Historic house in Wisconsin, United States

Black Point is an estate on the south shore of Geneva Lake in Linn, Wisconsin, United States, near the city of Lake Geneva, Wisconsin that was built in 1888 as a summer home by Conrad Seipp, a beer tycoon from Chicago. It has also been known as Conrad and Catherine Seipp Summer House and as Die Loreley. It is currently a museum.

==Style==
The Queen Anne style mansion features a nautical-themed, four-story, "crow's nest" observation tower, which can be seen from many points on the lake; the property also features post-civil war-era furniture.

==History==
It was designed by Adolph Cudell for Conrad Seipp, successful beer maker from Chicago and built in 1888. It was listed in the National Register of Historic Places in 1994.

The state of Wisconsin owns the property and leases it to the Black Point Historic Preserve, a nonprofit organization which manages the property for public tours, which began in June 2007.

==Museum==
The estate and its grounds, including 620 feet of shoreline, are protected from future development by a conservation easement co-held by the Geneva Lake Conservancy, a local not-for-profit conservation organization, and the Preserve.

In 2013, the site became a property of the state of Wisconsin, and Wisconsin Historical Society.
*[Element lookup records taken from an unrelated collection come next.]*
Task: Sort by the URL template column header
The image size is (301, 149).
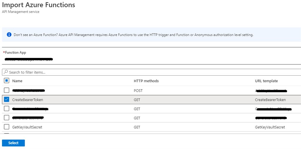Action: (266, 81)
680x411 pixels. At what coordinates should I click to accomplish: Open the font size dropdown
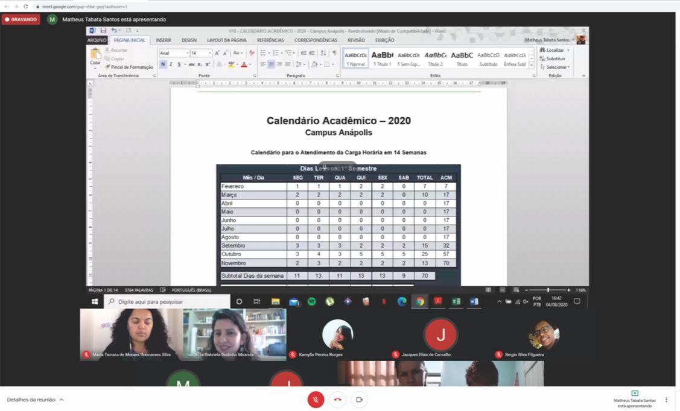coord(209,53)
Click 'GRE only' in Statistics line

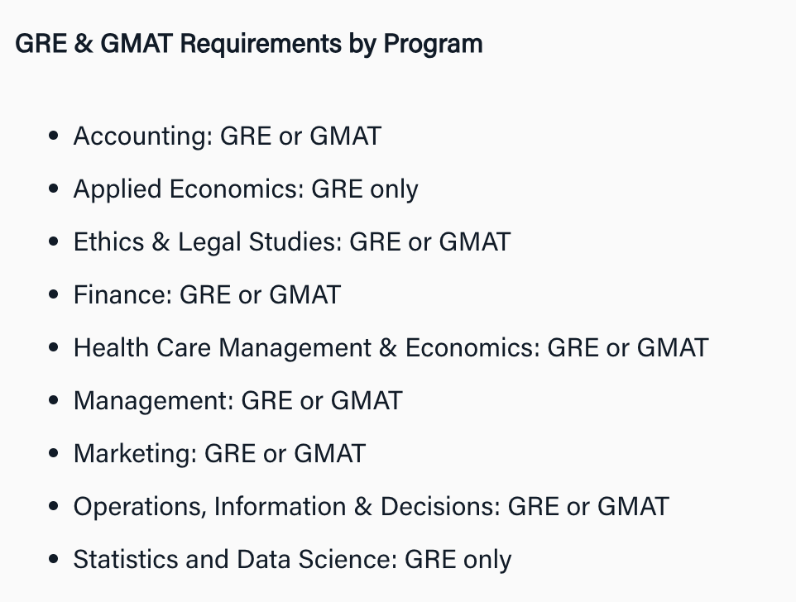(458, 559)
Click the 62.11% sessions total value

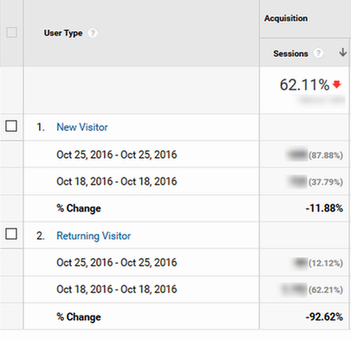click(304, 85)
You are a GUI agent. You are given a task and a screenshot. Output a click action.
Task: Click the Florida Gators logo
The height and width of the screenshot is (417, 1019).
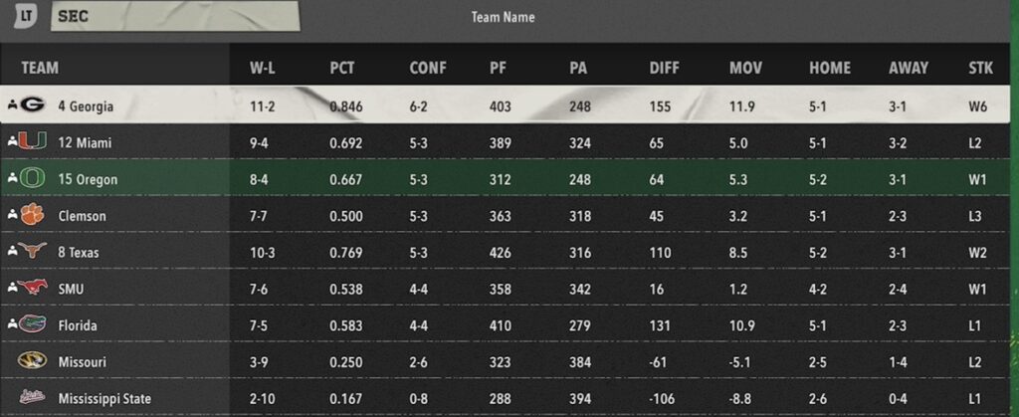(x=32, y=323)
Great grandson of the original owner, William O. Petersen, donated the site in a process beginning in 1993 and was completed on September 26, 2005.

The terms of its use as a museum were settled between the state and neighbors in Lake Geneva who feared tour buses filling the area. The museum is accessible by boat on Lake Geneva, which is how it was originally accessed, there having been no road access in 1888.